> **Work instructions**:
I would like the line with "At what coordinates" and every line after it, down to the end of the entries below, output exactly and without pictures.
---------------
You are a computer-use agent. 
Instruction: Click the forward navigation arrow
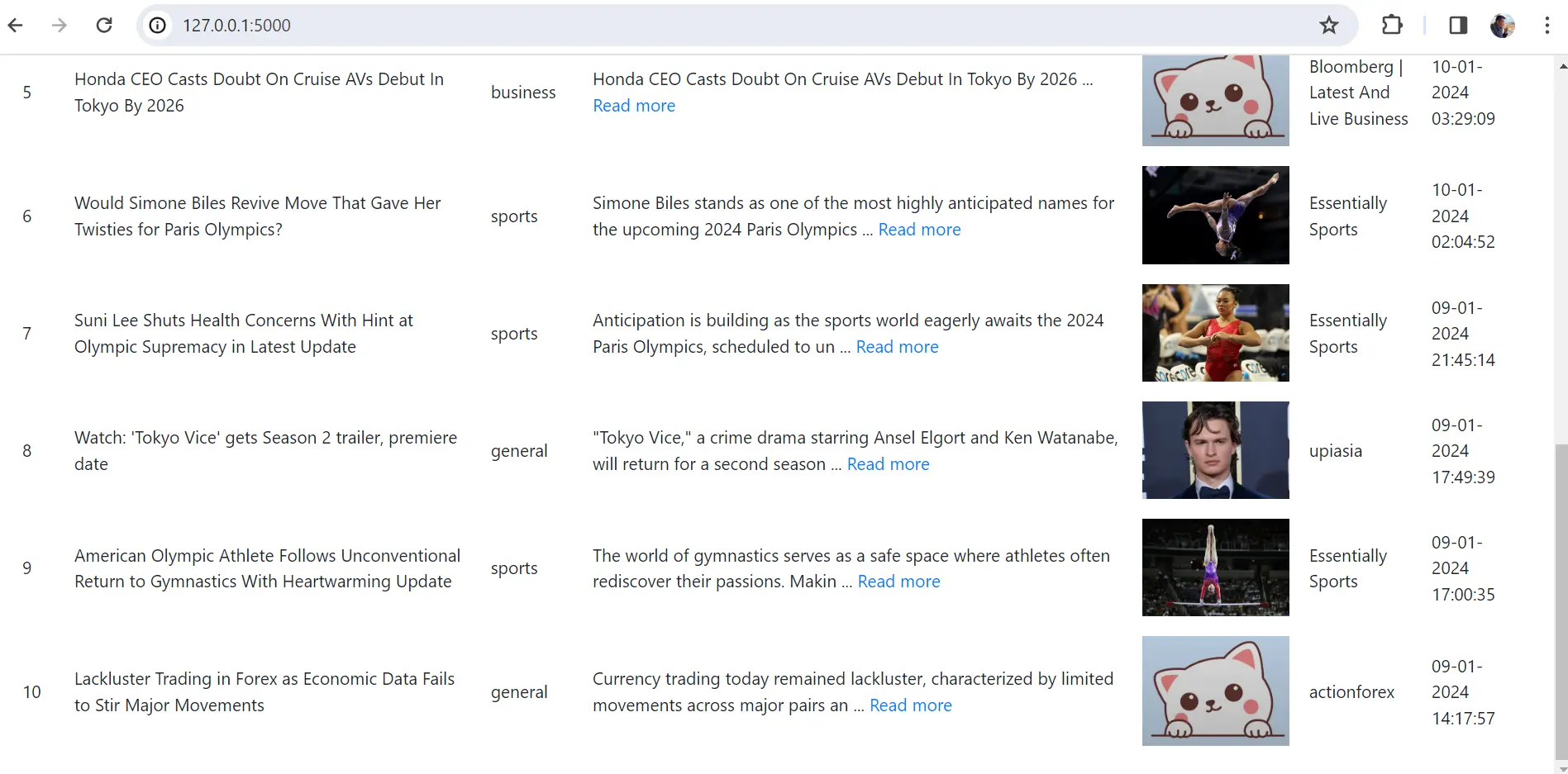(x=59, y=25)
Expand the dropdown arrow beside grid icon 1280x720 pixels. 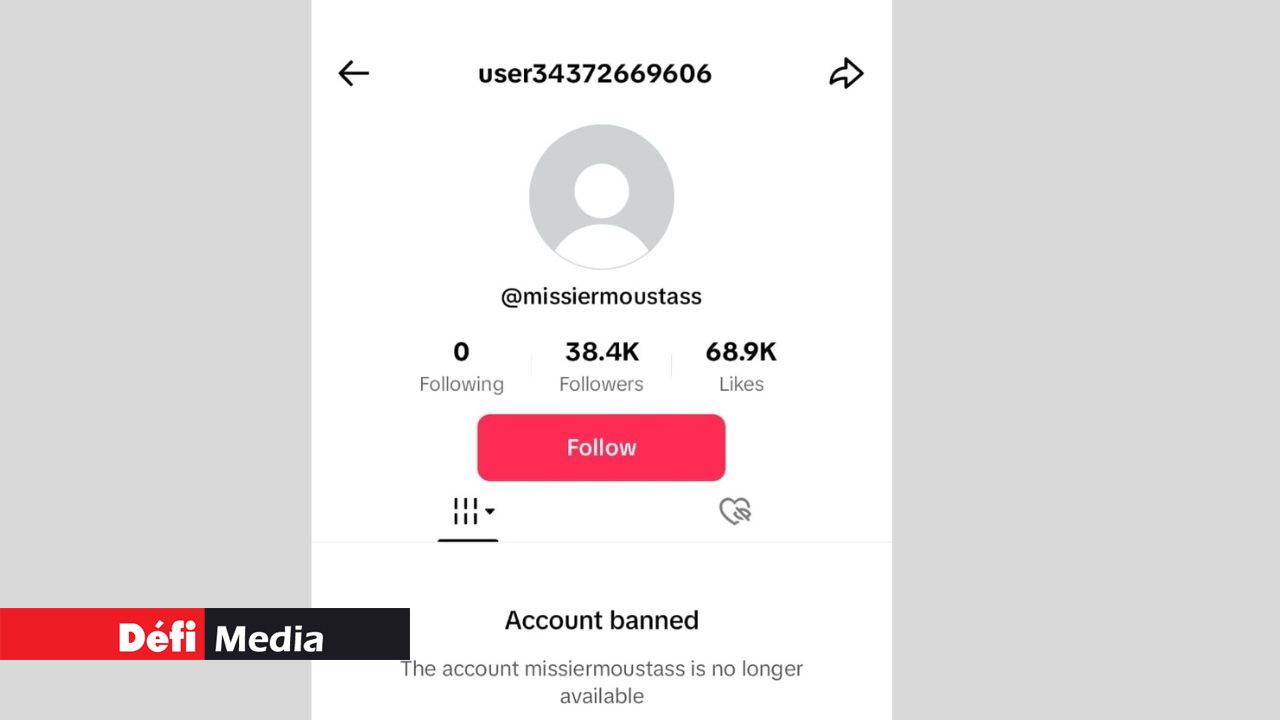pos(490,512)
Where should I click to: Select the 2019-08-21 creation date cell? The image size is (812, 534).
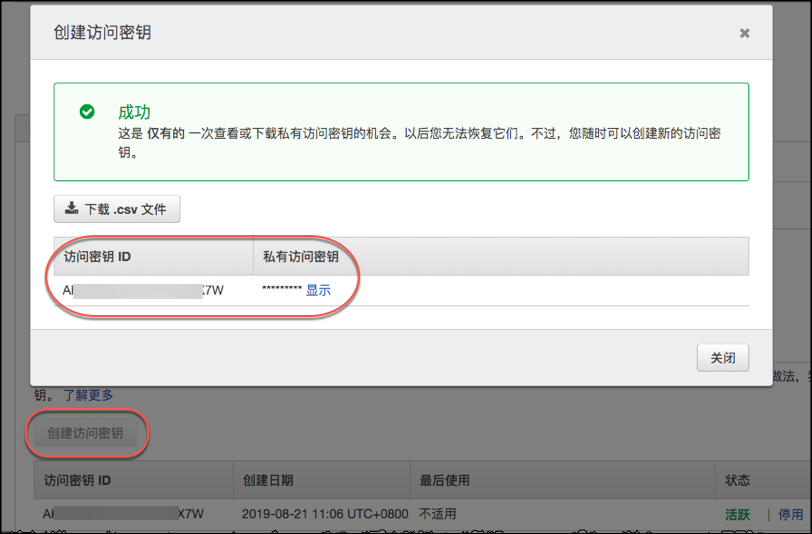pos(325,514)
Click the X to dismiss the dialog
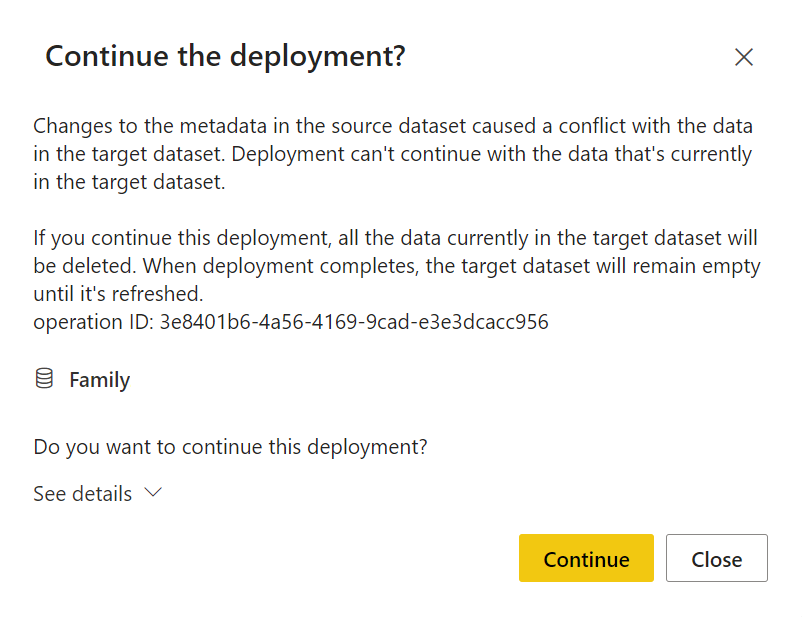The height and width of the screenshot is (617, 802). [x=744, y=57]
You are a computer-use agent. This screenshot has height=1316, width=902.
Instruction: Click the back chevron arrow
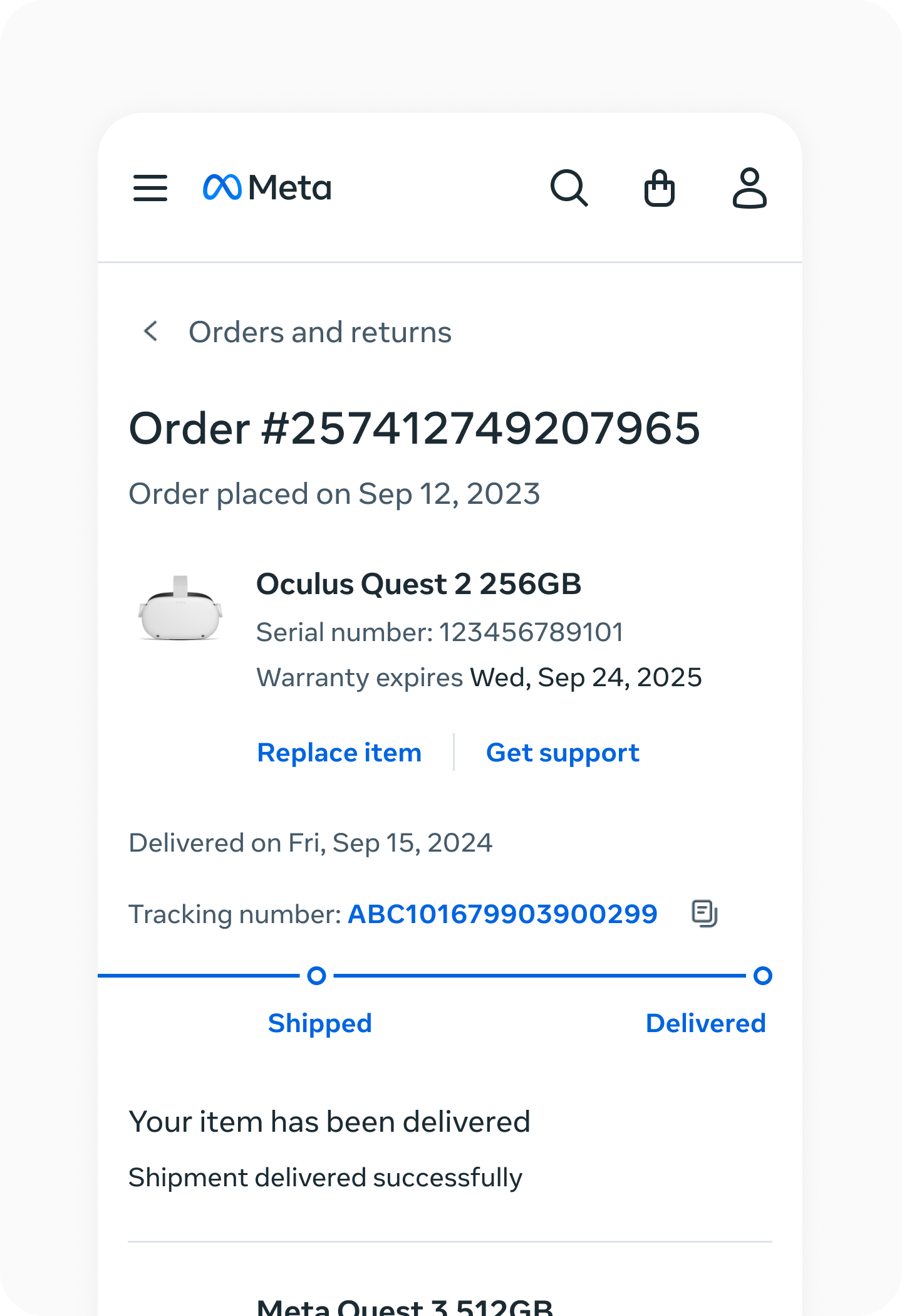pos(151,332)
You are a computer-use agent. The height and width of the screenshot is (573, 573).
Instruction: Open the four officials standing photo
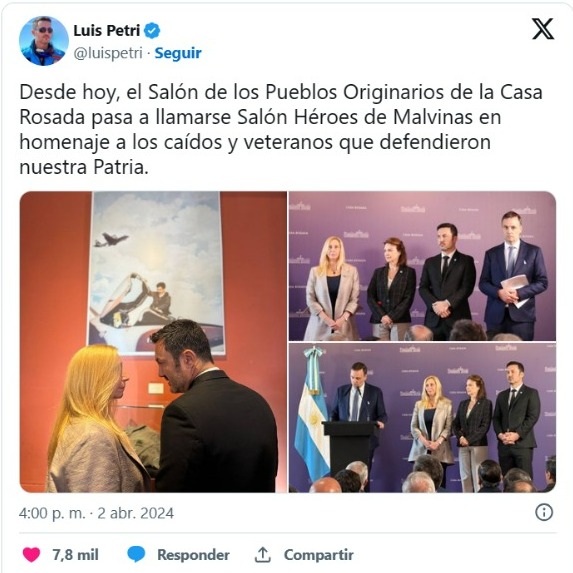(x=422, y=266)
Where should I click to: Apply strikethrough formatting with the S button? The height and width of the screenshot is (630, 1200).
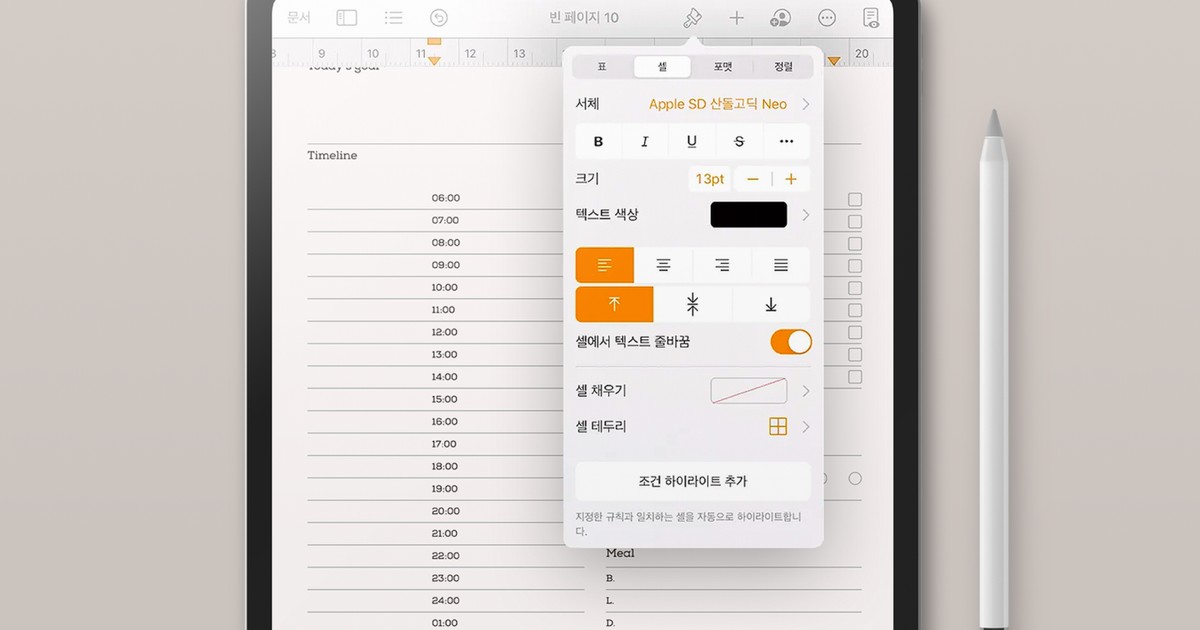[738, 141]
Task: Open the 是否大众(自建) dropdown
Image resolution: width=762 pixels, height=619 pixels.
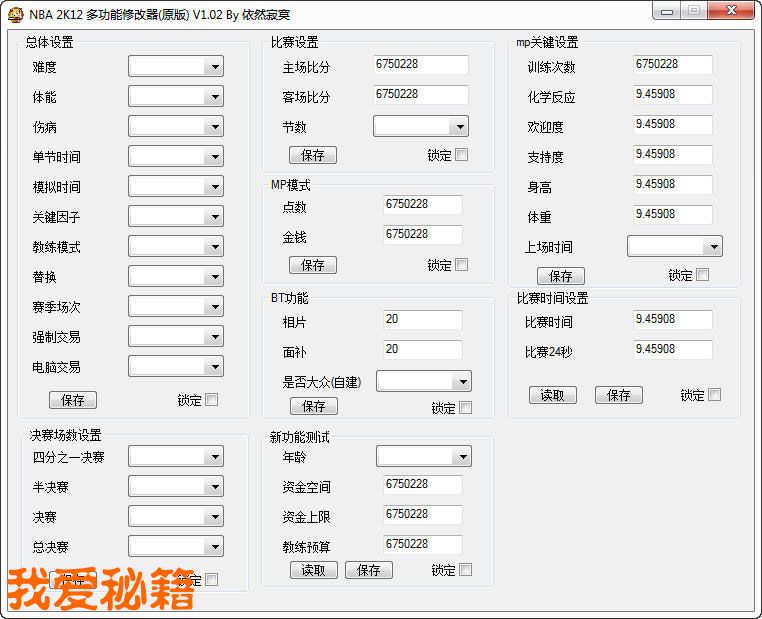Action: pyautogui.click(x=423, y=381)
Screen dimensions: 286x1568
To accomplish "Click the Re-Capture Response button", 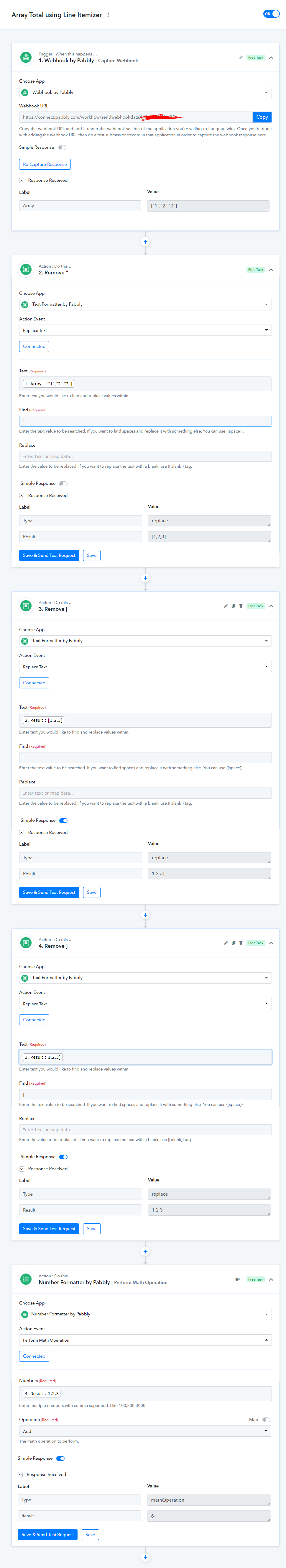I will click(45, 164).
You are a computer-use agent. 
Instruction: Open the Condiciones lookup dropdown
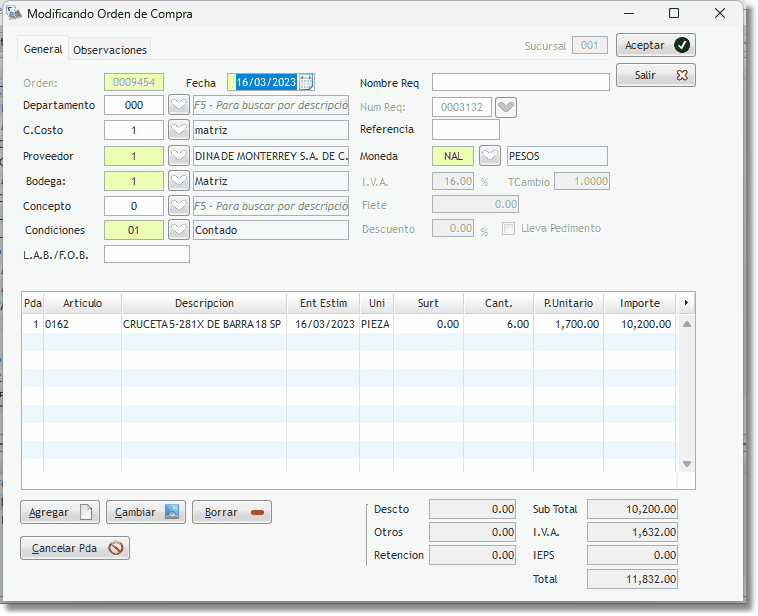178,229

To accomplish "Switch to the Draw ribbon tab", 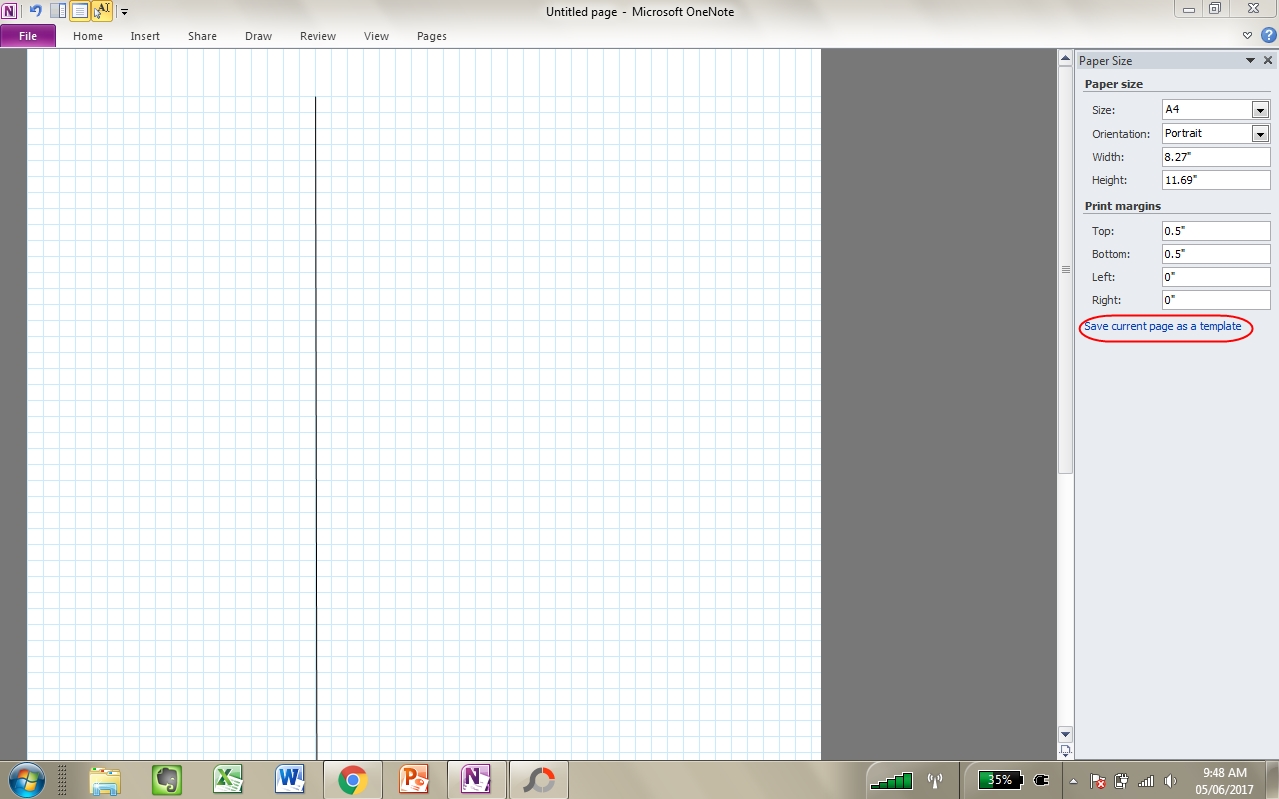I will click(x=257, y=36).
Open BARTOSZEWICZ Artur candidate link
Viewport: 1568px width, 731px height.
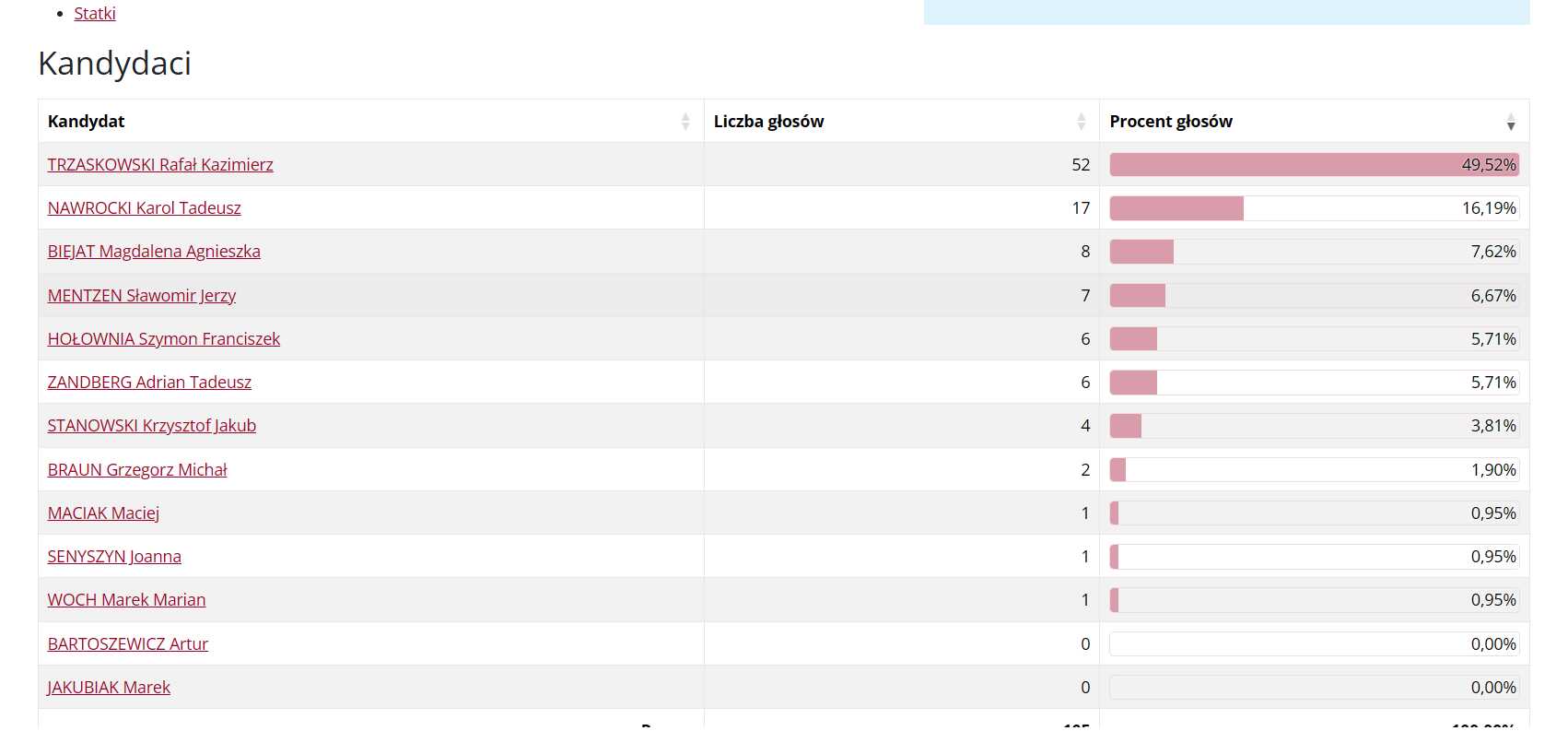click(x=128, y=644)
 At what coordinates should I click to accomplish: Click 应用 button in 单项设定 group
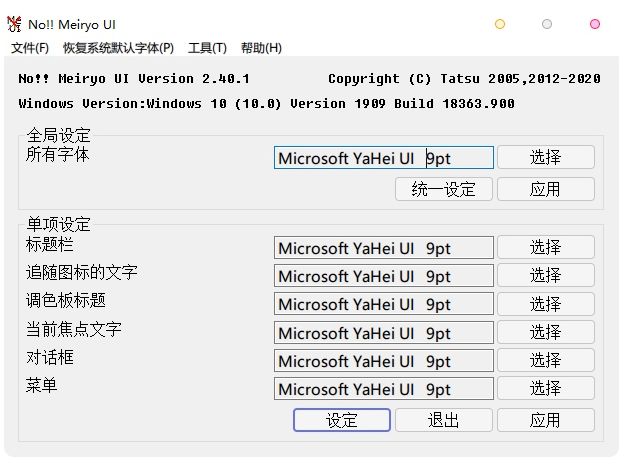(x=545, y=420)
---------------
> **Answer area**:
 At what coordinates should I click to accomplish: Click 应用 button in 单项设定 group
(x=545, y=420)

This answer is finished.